We're also happy to report that despite the fact that consoles are steadily becoming more and more like home computers, the PS4 has shown no signs of slowing down in one year. The menus and general usage remains smooth, as do the games, making it a joy to use.

That's partly also because of the sheer simplicity of the user interface - you're never going to find yourself buried in menus and the important things you need are all usually just one button away. The PS4 was fast enough at launch is surprisingly stable and just as speedy despite the slew of updates it has received in the last one year.

What's still missing?

The PS4 was a powerful console with some impressive features when it launched. After having it for one year, we've only seen it get better. While the hardware has held up really well in the face of extensive daily usage, there are some changes we'd like to see in the coming months.

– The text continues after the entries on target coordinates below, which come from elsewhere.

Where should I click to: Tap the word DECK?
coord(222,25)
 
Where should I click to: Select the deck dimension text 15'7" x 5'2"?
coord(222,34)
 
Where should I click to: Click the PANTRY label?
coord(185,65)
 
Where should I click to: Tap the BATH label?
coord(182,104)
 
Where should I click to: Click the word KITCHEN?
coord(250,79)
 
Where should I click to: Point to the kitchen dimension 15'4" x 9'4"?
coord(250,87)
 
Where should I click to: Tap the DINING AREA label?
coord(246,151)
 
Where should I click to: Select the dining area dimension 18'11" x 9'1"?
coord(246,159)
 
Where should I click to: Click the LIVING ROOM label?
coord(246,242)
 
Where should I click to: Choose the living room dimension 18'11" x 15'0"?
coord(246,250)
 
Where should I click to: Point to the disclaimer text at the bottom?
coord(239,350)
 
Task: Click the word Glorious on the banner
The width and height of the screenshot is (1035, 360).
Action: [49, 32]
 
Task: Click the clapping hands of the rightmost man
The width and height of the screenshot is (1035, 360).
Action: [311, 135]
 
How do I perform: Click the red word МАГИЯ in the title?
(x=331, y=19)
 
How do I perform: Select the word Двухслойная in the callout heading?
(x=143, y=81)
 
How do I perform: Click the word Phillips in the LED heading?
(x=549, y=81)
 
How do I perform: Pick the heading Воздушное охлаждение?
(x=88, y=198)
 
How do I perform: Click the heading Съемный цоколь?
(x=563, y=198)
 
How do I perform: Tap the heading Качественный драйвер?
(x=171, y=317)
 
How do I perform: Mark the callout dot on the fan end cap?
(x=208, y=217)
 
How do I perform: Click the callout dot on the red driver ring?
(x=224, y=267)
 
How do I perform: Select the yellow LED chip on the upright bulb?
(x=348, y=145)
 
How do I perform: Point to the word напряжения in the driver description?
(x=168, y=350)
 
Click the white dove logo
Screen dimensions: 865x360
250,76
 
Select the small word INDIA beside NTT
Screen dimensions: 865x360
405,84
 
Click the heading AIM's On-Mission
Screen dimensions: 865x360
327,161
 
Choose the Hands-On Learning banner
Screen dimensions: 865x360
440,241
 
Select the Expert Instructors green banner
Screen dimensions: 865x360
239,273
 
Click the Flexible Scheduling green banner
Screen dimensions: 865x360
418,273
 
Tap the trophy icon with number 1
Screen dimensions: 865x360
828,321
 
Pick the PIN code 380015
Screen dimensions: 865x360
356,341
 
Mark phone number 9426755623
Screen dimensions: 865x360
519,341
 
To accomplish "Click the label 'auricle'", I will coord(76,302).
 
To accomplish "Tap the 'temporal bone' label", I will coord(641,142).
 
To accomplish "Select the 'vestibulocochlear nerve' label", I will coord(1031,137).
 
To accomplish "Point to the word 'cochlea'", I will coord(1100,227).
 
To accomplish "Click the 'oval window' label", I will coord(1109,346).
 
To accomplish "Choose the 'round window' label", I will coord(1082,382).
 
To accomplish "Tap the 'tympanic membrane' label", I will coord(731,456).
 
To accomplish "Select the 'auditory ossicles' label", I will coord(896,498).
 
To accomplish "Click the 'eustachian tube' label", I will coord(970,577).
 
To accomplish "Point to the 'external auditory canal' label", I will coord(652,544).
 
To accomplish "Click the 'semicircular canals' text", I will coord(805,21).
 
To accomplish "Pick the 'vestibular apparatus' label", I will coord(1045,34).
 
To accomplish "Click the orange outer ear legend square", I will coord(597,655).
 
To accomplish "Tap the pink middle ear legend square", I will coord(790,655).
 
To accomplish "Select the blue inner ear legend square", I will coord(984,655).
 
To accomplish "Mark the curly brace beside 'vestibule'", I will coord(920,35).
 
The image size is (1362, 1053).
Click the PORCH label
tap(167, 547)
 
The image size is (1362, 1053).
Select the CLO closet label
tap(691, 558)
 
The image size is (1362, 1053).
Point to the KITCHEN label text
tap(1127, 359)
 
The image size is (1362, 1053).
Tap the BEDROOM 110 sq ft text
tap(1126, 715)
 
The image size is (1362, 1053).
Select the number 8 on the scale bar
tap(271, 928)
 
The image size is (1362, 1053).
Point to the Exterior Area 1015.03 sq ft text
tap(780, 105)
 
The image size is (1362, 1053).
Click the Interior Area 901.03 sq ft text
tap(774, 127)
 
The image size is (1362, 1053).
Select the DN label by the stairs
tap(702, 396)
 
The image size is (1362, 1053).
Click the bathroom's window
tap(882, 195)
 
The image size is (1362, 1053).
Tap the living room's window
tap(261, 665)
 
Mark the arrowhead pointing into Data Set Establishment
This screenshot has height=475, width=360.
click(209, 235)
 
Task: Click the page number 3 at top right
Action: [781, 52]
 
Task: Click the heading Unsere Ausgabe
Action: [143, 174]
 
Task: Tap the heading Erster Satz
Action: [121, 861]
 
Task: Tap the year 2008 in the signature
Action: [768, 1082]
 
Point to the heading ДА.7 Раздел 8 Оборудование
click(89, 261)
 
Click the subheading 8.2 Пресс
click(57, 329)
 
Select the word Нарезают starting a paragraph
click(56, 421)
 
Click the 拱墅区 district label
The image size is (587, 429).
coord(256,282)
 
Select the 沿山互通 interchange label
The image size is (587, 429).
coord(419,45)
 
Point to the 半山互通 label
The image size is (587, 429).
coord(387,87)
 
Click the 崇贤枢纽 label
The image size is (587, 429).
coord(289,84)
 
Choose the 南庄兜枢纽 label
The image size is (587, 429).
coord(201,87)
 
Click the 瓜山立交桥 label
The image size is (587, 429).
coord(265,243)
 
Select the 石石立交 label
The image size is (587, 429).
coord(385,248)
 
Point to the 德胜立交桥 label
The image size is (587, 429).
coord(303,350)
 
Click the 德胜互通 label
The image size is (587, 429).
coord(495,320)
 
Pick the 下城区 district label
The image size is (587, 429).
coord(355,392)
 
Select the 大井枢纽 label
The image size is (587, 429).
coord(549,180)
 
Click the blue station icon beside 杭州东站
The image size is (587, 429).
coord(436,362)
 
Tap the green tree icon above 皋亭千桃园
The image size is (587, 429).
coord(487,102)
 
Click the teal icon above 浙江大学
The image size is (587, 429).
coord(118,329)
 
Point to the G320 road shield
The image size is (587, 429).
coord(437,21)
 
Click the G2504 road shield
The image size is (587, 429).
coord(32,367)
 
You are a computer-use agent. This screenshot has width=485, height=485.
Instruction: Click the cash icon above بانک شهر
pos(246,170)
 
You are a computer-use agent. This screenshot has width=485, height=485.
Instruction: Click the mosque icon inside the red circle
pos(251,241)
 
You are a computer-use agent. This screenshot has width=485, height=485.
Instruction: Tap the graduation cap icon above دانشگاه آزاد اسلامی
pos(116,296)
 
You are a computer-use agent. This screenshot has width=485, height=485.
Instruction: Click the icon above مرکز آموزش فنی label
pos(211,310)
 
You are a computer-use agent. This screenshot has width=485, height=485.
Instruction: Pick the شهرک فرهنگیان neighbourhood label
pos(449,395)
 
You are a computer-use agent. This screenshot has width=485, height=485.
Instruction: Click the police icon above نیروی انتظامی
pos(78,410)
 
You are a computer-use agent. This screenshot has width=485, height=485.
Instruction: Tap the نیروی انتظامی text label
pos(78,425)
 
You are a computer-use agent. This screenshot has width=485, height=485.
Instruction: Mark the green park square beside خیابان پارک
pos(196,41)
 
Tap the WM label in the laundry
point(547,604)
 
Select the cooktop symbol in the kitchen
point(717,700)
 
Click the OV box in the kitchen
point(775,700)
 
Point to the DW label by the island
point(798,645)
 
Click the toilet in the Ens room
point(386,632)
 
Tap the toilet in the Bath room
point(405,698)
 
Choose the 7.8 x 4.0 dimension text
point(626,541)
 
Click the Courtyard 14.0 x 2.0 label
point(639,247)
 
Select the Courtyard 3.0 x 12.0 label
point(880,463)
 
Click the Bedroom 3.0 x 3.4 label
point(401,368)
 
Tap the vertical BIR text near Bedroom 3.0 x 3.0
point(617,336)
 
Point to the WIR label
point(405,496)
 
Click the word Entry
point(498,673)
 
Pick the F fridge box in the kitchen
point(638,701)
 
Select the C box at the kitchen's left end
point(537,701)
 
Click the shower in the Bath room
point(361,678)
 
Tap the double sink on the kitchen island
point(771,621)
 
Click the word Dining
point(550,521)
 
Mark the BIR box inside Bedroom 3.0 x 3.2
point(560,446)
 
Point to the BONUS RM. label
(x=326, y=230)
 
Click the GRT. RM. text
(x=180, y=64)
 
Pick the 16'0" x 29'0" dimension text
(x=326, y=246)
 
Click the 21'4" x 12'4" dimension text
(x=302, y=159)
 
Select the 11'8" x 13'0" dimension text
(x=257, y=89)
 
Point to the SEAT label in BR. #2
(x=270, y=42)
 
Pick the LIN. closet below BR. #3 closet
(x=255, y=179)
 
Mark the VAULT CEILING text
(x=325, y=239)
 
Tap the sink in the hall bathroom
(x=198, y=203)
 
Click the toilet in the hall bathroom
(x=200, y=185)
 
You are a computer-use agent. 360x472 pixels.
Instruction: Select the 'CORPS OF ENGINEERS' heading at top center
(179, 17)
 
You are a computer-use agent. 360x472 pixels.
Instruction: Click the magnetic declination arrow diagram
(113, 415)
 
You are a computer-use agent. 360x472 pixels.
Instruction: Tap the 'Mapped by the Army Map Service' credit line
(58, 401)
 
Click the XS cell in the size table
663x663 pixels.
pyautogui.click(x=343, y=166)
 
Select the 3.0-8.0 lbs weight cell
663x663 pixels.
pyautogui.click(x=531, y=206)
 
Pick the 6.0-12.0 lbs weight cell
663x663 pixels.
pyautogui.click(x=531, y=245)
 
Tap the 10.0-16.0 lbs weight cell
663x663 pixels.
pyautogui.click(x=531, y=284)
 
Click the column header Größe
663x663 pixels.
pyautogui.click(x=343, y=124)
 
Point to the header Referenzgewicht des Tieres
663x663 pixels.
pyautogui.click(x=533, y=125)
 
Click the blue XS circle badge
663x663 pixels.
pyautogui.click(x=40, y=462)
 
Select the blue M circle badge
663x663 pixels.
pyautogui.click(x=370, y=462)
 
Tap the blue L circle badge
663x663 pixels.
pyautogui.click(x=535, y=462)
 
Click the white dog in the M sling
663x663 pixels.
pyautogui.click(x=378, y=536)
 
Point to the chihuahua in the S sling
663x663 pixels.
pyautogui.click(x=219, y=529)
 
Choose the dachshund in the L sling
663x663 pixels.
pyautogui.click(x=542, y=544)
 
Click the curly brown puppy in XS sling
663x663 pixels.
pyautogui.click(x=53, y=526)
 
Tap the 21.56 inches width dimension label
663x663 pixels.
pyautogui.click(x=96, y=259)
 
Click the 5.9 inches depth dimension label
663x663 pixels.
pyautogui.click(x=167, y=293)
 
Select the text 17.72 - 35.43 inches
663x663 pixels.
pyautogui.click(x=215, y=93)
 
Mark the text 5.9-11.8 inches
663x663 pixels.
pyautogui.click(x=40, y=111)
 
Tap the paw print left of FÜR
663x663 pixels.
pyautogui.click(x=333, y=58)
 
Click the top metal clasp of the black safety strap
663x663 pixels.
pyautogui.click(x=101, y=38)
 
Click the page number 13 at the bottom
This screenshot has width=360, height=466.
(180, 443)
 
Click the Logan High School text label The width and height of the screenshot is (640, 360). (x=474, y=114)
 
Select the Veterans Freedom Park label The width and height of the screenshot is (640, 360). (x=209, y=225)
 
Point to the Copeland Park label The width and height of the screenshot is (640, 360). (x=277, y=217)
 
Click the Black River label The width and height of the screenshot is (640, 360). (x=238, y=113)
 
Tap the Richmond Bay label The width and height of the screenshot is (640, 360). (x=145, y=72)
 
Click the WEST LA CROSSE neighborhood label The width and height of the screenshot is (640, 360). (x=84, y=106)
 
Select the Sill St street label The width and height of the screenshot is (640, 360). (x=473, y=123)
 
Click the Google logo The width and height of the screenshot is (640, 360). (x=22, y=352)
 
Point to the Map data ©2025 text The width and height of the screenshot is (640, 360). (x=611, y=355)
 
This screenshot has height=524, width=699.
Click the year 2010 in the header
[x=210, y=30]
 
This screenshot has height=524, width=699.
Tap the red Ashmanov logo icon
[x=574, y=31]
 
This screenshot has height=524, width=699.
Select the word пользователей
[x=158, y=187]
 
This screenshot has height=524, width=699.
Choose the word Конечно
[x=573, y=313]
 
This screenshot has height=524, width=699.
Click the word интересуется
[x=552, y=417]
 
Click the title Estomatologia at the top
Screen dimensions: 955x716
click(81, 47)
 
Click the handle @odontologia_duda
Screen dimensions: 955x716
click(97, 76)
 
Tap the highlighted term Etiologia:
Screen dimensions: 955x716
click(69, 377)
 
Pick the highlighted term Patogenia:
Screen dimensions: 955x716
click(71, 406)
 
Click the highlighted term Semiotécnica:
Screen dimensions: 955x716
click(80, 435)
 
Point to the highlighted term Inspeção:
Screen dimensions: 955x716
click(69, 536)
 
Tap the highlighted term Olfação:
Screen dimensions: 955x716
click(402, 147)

As you can see, games take up a lot of space on the PS4. More storage options please.

While the PS3 was a real media hub, the PS4 launched with few of those features. System updates allowed for playing music from a USB drive, YouTube support, but very little else. It would be nice to watch videos or stream them from other devices onto the PS4 like it's possible with the PS3. It would also be nice if Sony could allow external HDDs to be used for game saves, the way the Xbox One does. Though you can replace the internal hard drive, doing so means you'll have to download or install all your data again due to the absence of a backup utility.

(Also see: How to Add an External Hard Disk to Your Xbox, PS3, or PS4)

Furthermore, features like Share Play rarely work as they should. In theory it lets two PS4 users play the same game over the Internet, wherein the game's owner streams it to his friend. In practise, it ends ups throwing up disconnection errors, even with extremely fast Internet connections.

Should I buy it?

One year down the line, the PS4 has improved in terms of functionality and in terms of games available. The hardware is still holding up well in the face of heavy daily usage. Sony claims it is fixing its distribution issues, and if you're a new buyer, there are plenty of amazing games from 2014 to choose from while the company gets its act together.


Despite that, we still think most people who are not early adopters or people who see themselves as hardcore gamers should delay their purchase for a little longer.

(Also see: Why You Probably Shouldn't Buy the Xbox One or PlayStation 4 Just Yet)

There's still room for improvement on some fronts, and two of the biggest exclusives - The Order 1866 and Bloodborne - will release soon. At that point, you could have a chance to get them bundled with the console for a better deal, and by then Sony might have also sorted out its distribution issues.

While the PS4 has gotten better with age, it's still got room to go and if you can wait, we think you should.